Вот в «Раннем утре» пишет Lolo, когда-то сотрудничавший у Чуковского в «Сигнале»:
Это самый яркий типик
Современного распада.
Он сверкнул огнем филиппик,
Полных злобы, полных ада.
Вот в той же газете некий «Гость»:
Я – Буренина «отрыжка»
В отношеньи руготни.
Вот критика более корректная, от Давида Герценштейна в «Новой Руси»: «Неужели можно серьезно говорить о том, что они (Пинкертон и т. п. – И. Л.) вытеснили серьезные книги, журналы, хорошую изящную литературу?.. Нат Пинкертон заменил Бову Королевича, но не русскую литературу, а те, кто не замечает этого, просто слишком близко поднесли этих Натов к глазам, закрыли этим все остальное».
Тем не менее были и люди, оценившие новизну изысканий Чуковского.
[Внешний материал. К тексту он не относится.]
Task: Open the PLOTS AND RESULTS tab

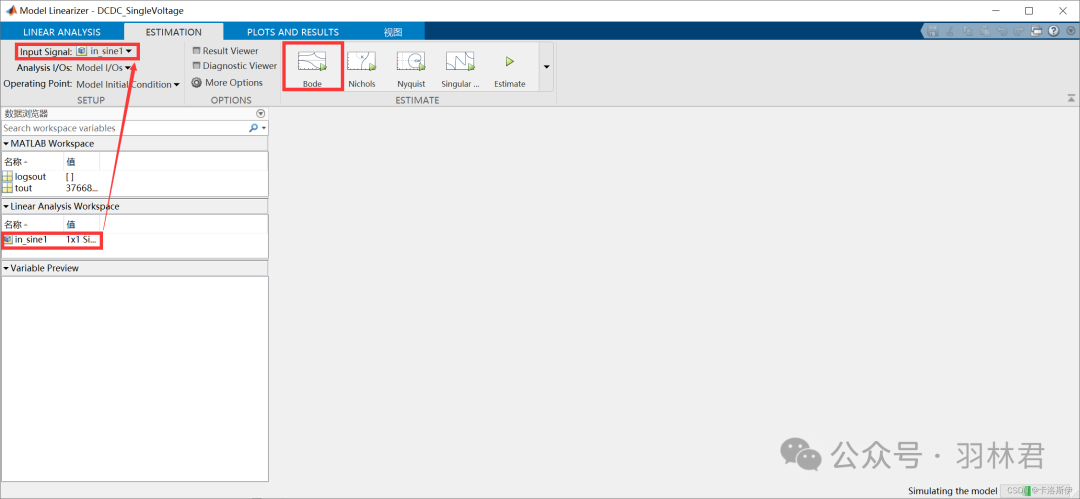Action: click(x=292, y=32)
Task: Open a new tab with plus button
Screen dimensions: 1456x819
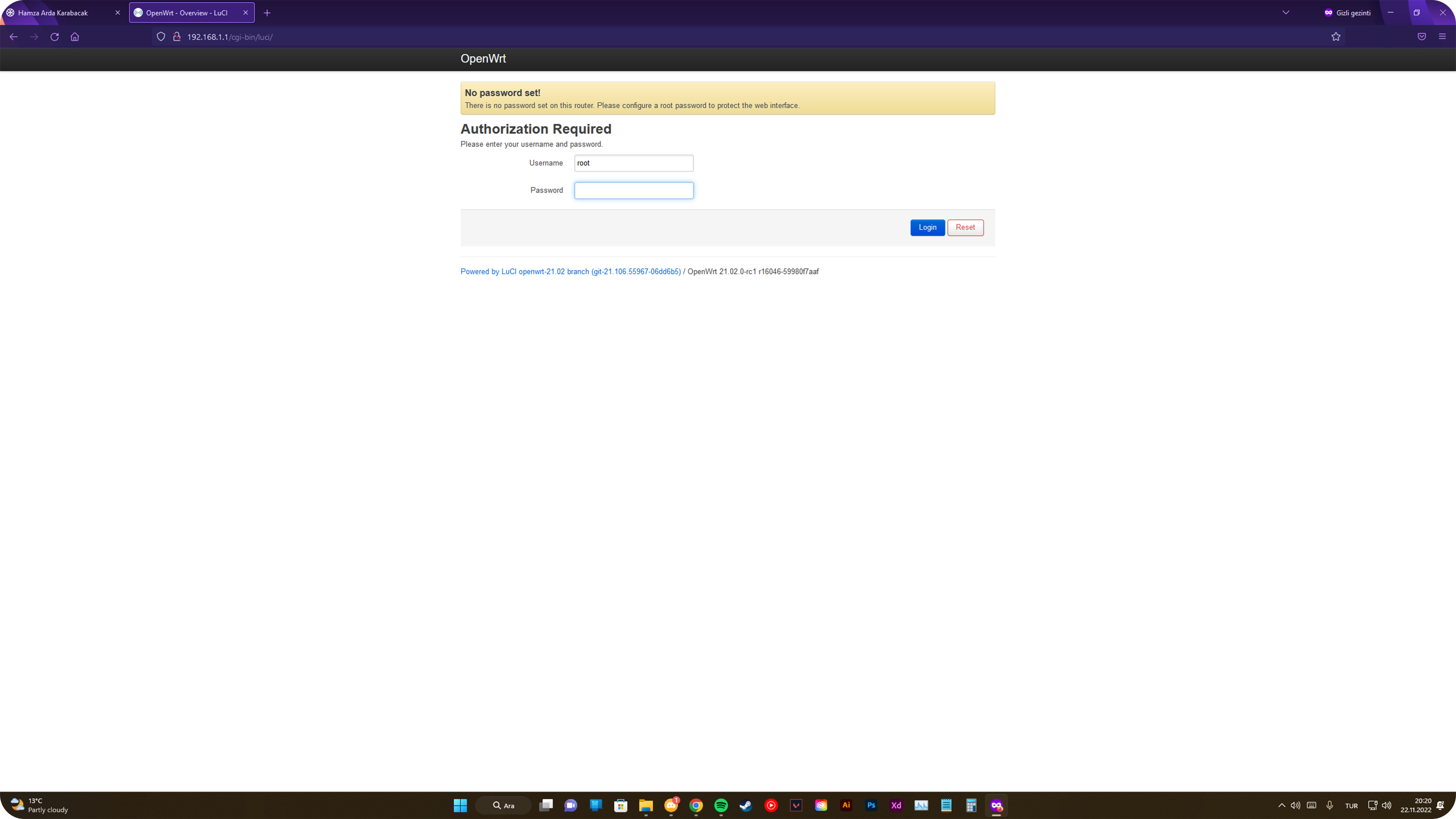Action: point(267,13)
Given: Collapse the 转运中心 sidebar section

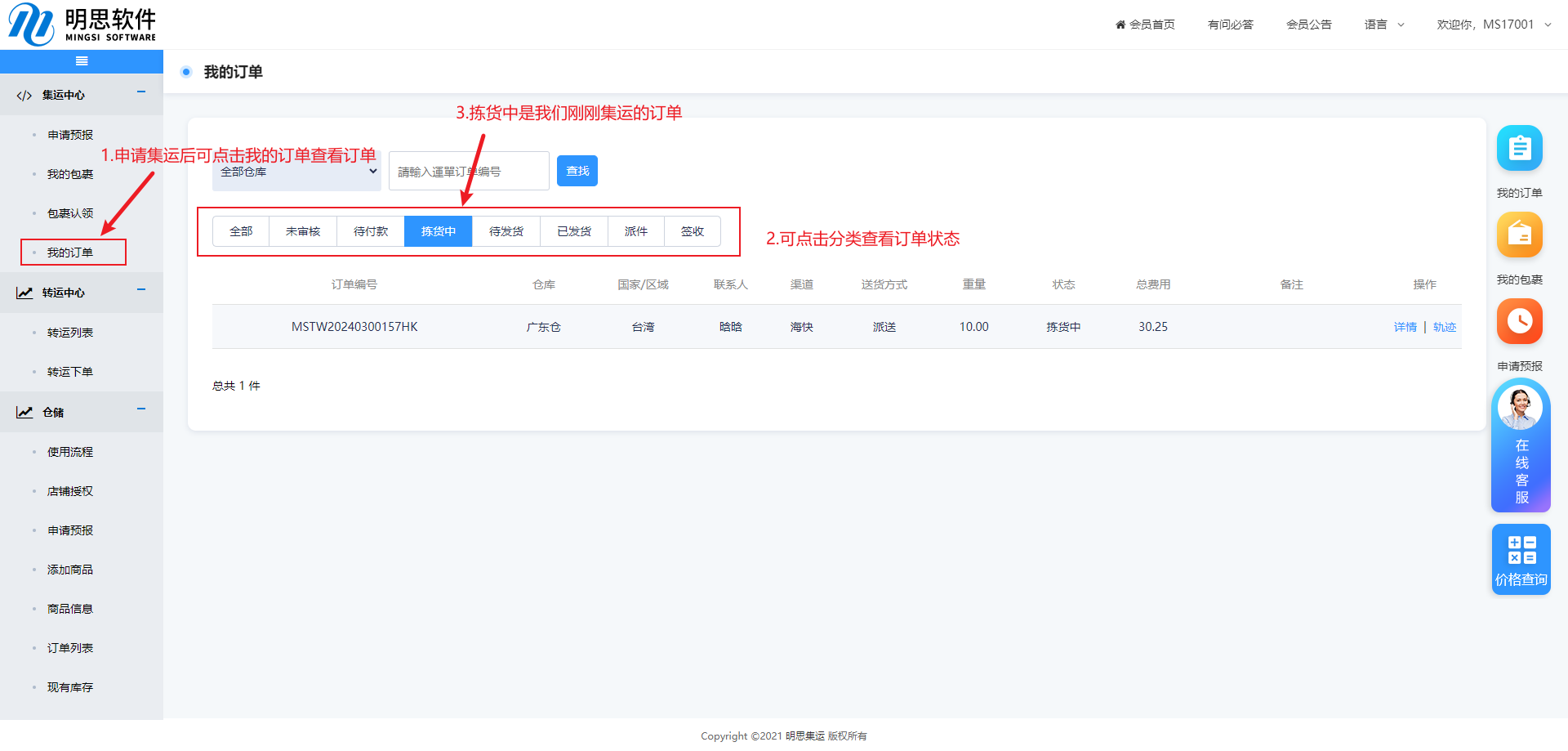Looking at the screenshot, I should tap(141, 290).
Историк Евгений Тарле называл статью о Пинкертоне классической, достойной пера Ипполита Тэна. Леонид Андреев чрезвычайно увлекся идеями Чуковского и рассказал о них Льву Толстому. Патриарх литературы сначала слушал недоверчиво, но затем тоже проникся и даже заявил: «Непременно буду писать для кинематографа!» Кстати, вот неожиданная параллель: в словаре, завершающем книгу «Леонид Андреев большой и маленький», после омерзительной брани, которой критики осыпали этого писателя, Чуковский приводит доброжелательное толстовское письмо к Андрееву: «Благодарю вас, Леонид Николаевич, за присылку вашей книги. Я уже прежде присылки прочел почти все рассказы, из которых многие очень понравились мне».
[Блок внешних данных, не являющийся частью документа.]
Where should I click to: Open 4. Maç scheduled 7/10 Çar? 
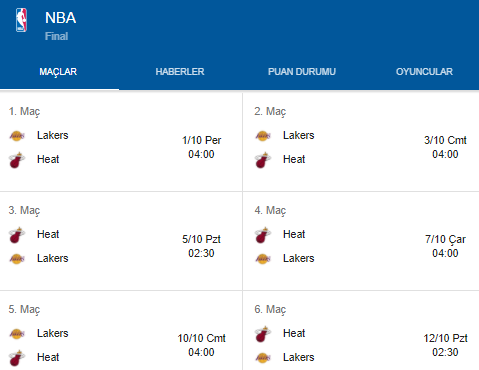coord(361,241)

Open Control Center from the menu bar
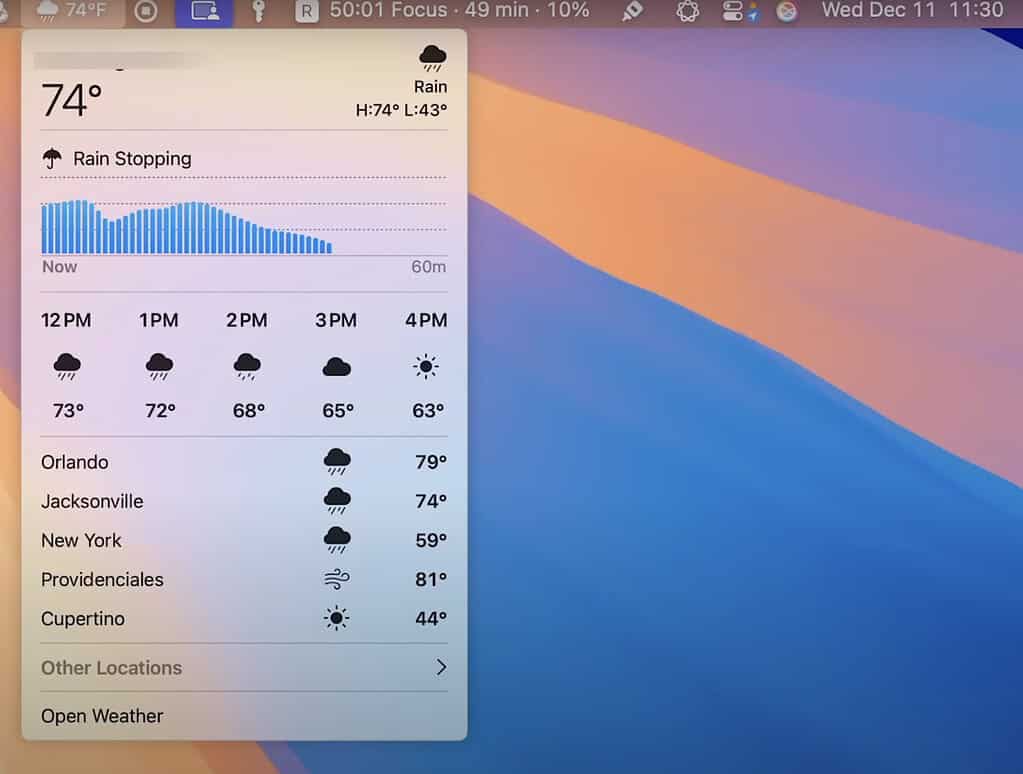point(734,12)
1908 год подходил к концу. В стране было по-прежнему неладно. Столыпинские реформы вроде бы шли, но без особого успеха, две Думы уже оказались распущены, третья не пользовалась большим общественным доверием. Правительственный указ о военно-полевых судах от 1906 года, не утвержденный Думой, не был, однако, отменен, и в России ежедневно выносились и приводились в исполнение скоропалительные смертные приговоры. «Ценность человеческой жизни, никогда в России высоко не стоявшая, упала еще ниже», – с горечью замечал Александр Изгоев. Александр Керенский в своих воспоминаниях писал: «Все образованные граждане России, независимо от их классовой принадлежности и исповедуемых взглядов, с чувством глубокого возмущения воспринимали каждое сообщение о новой расправе». Однако выступать против «столыпинских галстуков» было трудно: тексты калечила внутренняя цензура газеты, опасаясь судебного преследования и закрытия.
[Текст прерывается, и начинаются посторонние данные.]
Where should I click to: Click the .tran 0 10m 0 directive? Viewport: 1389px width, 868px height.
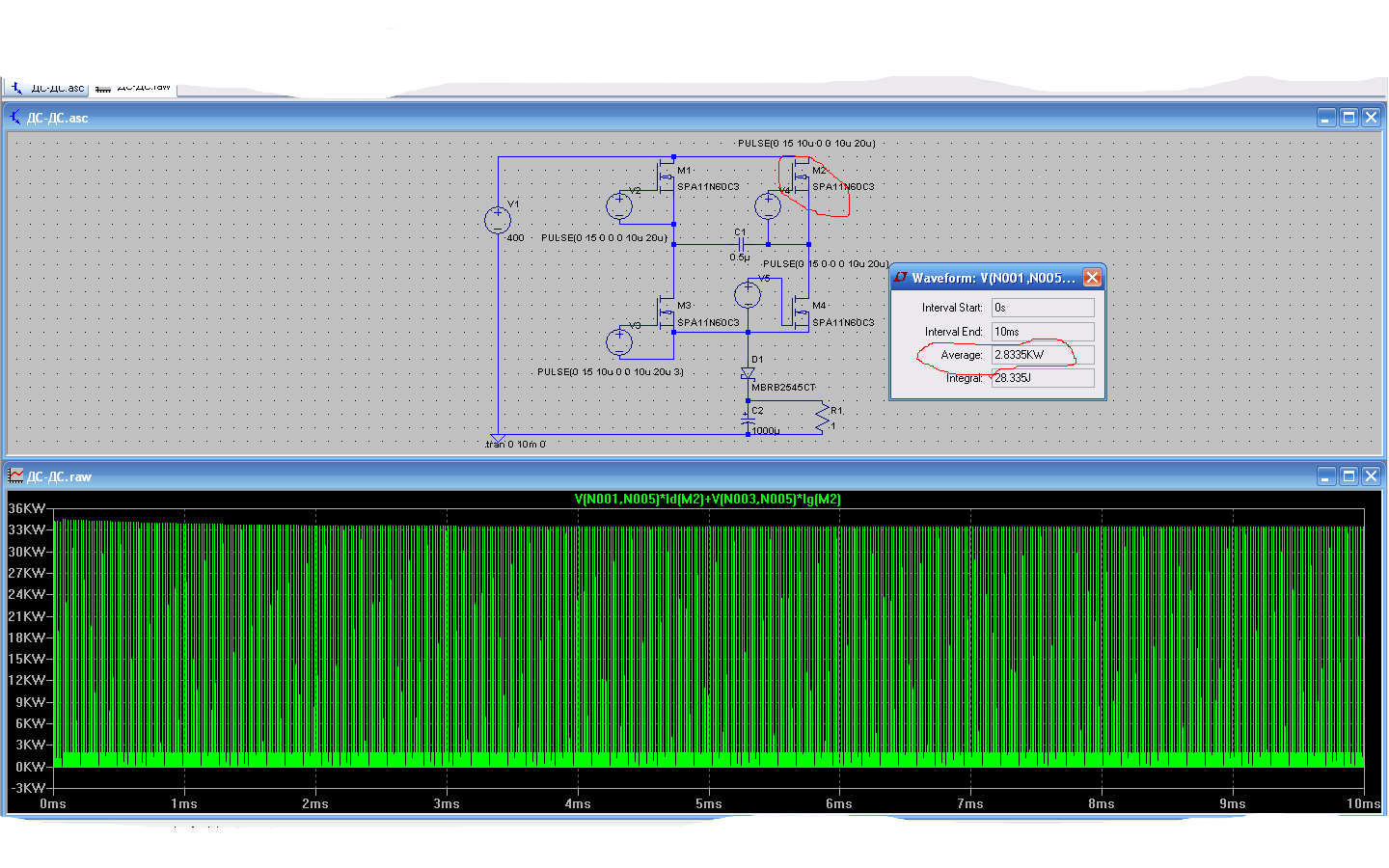(x=515, y=445)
Россия протестовала. Лев Толстой заявил: «Не могу молчать!», Леонид Андреев написал «Рассказ о семи повешенных»… «Единственное, чем по-настоящему жила литература минувшего года, – это смертная казнь», – замечал Чуковский в подводящих итог 1908 года традиционных заметках о русской литературе. Самому К. И. казни тоже не давали покоя, и еще тяжелее было оттого, что он даже сказать об этом вслух не мог. «Написал о смертной казни – в печати так переделано, что больно смотреть», – жаловался он в дневнике 23 сентября 1908 года. Голос его не был услышан, статью никто толком не заметил, и только в 1910 году он смог совершить что-то заметное.
Что может сделать литературный критик в стране, переживающей кризис? Самому ему кажется, что ничего. С дистанции в сто лет видно, что сделать можно многое. Критик – безошибочный диагност, в мельчайших событиях литературной жизни, в стихотворных образах, в героях прозы он видит симптомы тяжелой общественной болезни: все смыслы обесцениваются, нравственное чувство и мысль скудеют, пошлость набирает все более страшную силу. Критик может не только ставить диагнозы, но и отыскивать пути выхода из кризиса; беда в том, что оценить его правоту или неправоту можно только через много лет.